WHAT YOU HAVE TO DO
Edit the material below by changing "Toggle" to "Switch" wherever it occurs, keeping everything else the same.

(Recorded data)
***

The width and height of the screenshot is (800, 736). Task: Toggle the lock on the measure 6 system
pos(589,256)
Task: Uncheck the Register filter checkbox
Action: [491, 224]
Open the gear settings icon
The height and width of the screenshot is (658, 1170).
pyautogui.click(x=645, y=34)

***

WORKED SOLUTION
The width and height of the screenshot is (800, 736). Task: Switch the lock on the measure 6 system
pos(589,256)
Task: Uncheck the Register filter checkbox
Action: [491, 224]
Open the gear settings icon
The height and width of the screenshot is (658, 1170).
pyautogui.click(x=645, y=34)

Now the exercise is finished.